Fuzzilli Source Code Reading Notes
0x00 Introduction
Fuzzilli is a open source JavaScript engine fuzzer developed by Google Project Zero. A custom JavaScript bytecode is designed and can be used to generate JavaScript source code (known as lifting). The fuzzer works by mutating such JavaScript bytecode, converting the byte code to JavaScript, and feeding the result JavaScript into JavaScript engine.
0x01 Bytecode
Variable
Class Variable represents a variable in the bytecode, such as v0 in v0 <- LoadInt '0'. It has a field private let num: UInt16 which represent the id of the variable.
Operation
Class Operation represents all possible kinds of operations in bytecode, and most of them can also correspond to particular JavaScript operation. It is a base class and specific operation is inherited from it. For example, the following code defines a LoadString operation:
// a = "qwer"
// v0 <− LoadString 'qwer'
class LoadString: Operation {
let value: String
init(value: String) {
self.value = value
super.init(numInputs: 0, numOutputs: 1,
attributes: [.isPrimitive, .isParametric, .isLiteral])
}
}
Note that, the variable id is not stored into Operation instance, but constant is stored into Operation. For example, for instruction v0 <− LoadString 'qwer', 'qwer' is stored in field value:String of LoadString, but v0 is not stored in LoadString instance but stored in Instruction instance. However, number of input variables, number of output variables and number of inner output variables are stored in Operation instance.
Instruction
Class Instruction represent an actual instruction. It has a field operation: Operation which represents operation of this instruction, and also a field inouts: [Variable] which represents input variables, output variables and inner output variables.
Program
Class Program represent a complete JavaScript program. It has a field instructions: [Instruction] which represent a list of Instruction instances.
ProgramBuilder
Class ProgramBuilder is used to build a Program instance from scratch. This class is commonly used while mutating a Program.
Adoption
From my understanding, adoption is used by ProramBuilder to accept an instruction or variable(s) from another program, during which the id of variables are remapped to ensure the continuity.
public func beginAdoption(from program: Program) {
varMaps.append([Variable: Variable]())
}
public func endAdoption() {
varMaps.removeLast()
}
public func adopting(from program: Program, _ block: () -> Void) {
beginAdoption(from: program)
// push a empty [Variable: Variable] map into varMaps stack
block()
// execute the callback block passed into this function
endAdoption()
// pop from varMaps stack
}
/// Returns the next free variable.
private func nextVariable() -> Variable {
assert(numVariables < maxNumberOfVariables, "Too many variables")
numVariables += 1
return Variable(number: numVariables - 1)
}
public func adopt(_ variable: Variable) -> Variable {
if !varMaps.last!.keys.contains(variable) {
// if top element in varMaps does not contains the given variable as key
varMaps[varMaps.count - 1][variable] = nextVariable()

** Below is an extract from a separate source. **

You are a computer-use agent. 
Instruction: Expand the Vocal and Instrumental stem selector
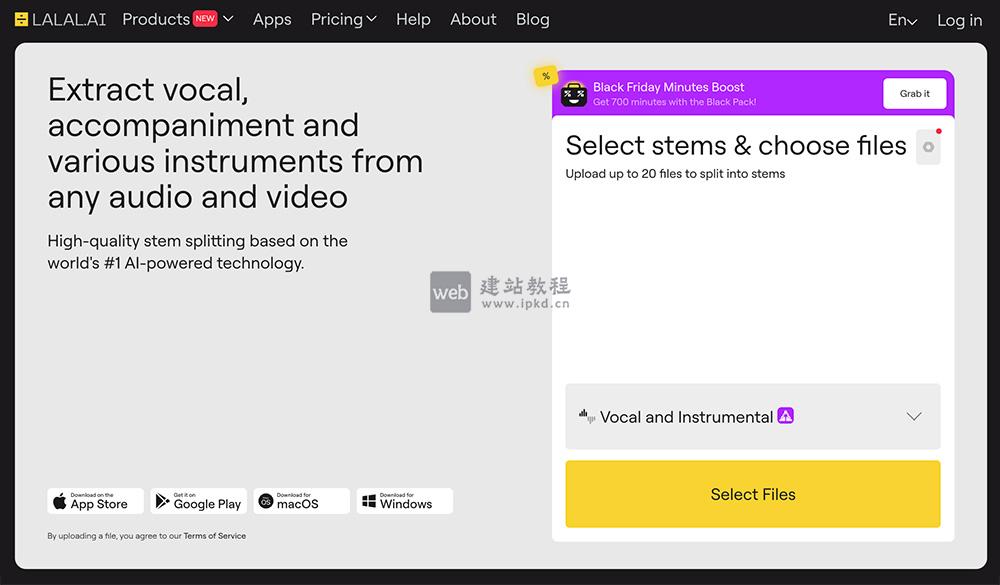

// allocate a new variable for that key
// I *think* varMaps[varMaps.count-1] is identical to varMaps.last!
}
return varMaps.last![variable]!
// return the value corresponding to given key
}
public func adopt(_ variables: [Variable]) -> [Variable] {
return variables.map(adopt)
// just call `adopt(: Variable)` for each element
}
/// To sum up, variable adoption is used to reallocate id of the variables
/// The advantage for this operation is to make id continuous
private func internalAppend(_ instruction: Instruction) {
assert(!instruction.inouts.contains(where: { $0.number >= numVariables }))

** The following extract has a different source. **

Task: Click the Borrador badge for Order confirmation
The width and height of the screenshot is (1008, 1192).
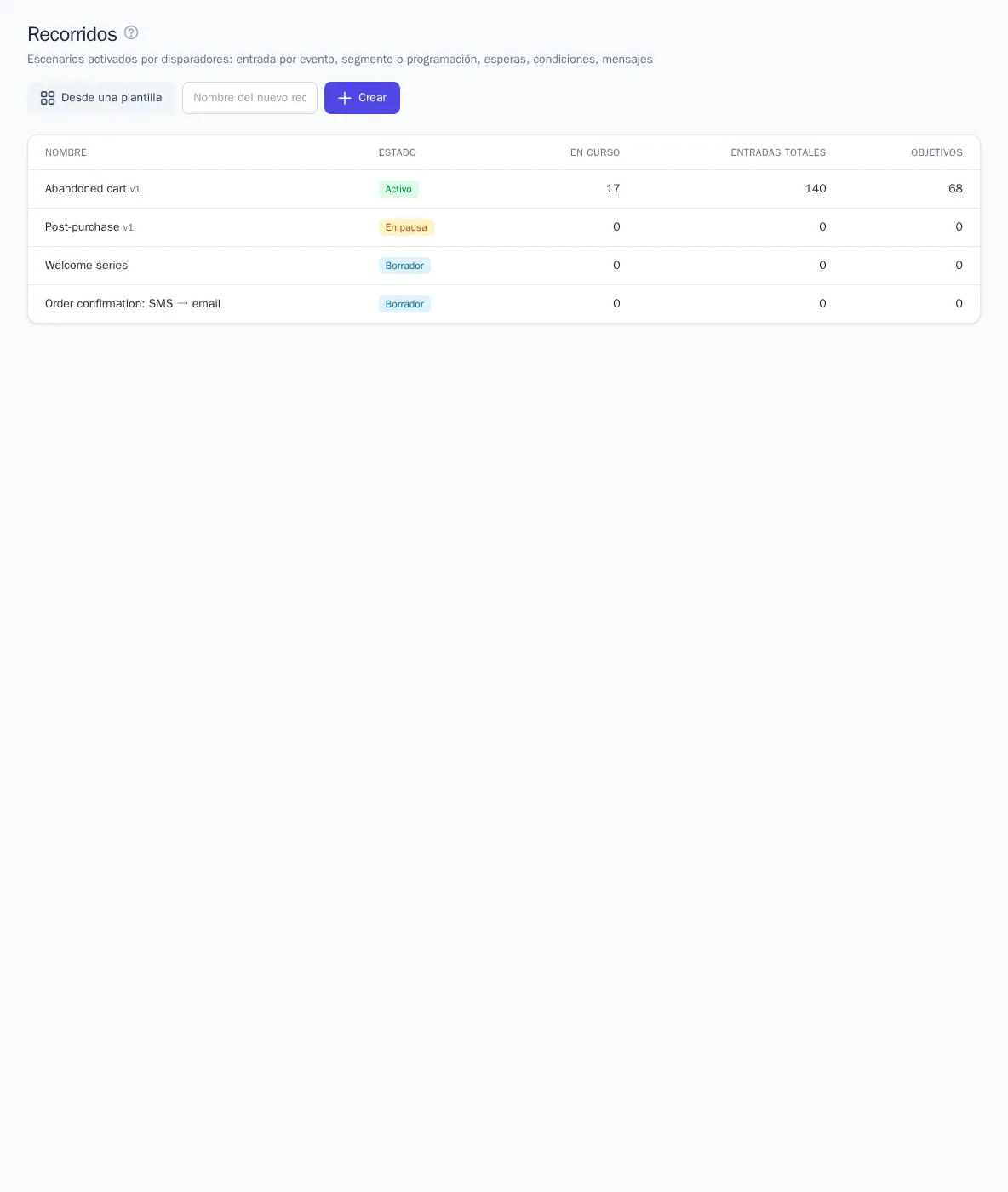Action: 404,304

// all variables in `inouts` cannot have id >= numVariables
program.append(instruction)
// append instruction into program:Program
// Update our analysis, TODO: read these analyzers
scopeAnalyzer.analyze(program.lastInstruction)
typeAnalyzer.analyze(program.lastInstruction)
contextAnalyzer.analyze(program.lastInstruction)
updateConstantPool(instruction.operation)
}
public func adopt(_ instruction: Instruction) {
internalAppend(Instruction(operation: instruction.operation,
inouts: adopt(instruction.inouts)))
// create a new Instruction,
// but reallocate all variable id using variable adoption
// then append it into the program
}
0x02 Mutation
Mutator
Protocol Mutator is the base class of all mutation classes. The key method to be implemented is mutate, as the comment suggests.
/// Mutates the given program.
///
/// - Parameters:
/// - program: The program to mutate.
/// - fuzzer: The fuzzer context for the mutation.
/// - Returns: The mutated program or nil if the given program could not be mutated.
func mutate(_ program: Program, for fuzzer: Fuzzer) -> Program?
BaseInstructionMutator
This class is inherited from Mutator, but it is still an abstract class. The mutate method has been overwritten, it uses beginMutation, canMutate and mutate(:Instruction, :ProgramBuilder) functions which are going to be implemented subsequent classes that inherit from BaseInstructionMutator (template method pattern).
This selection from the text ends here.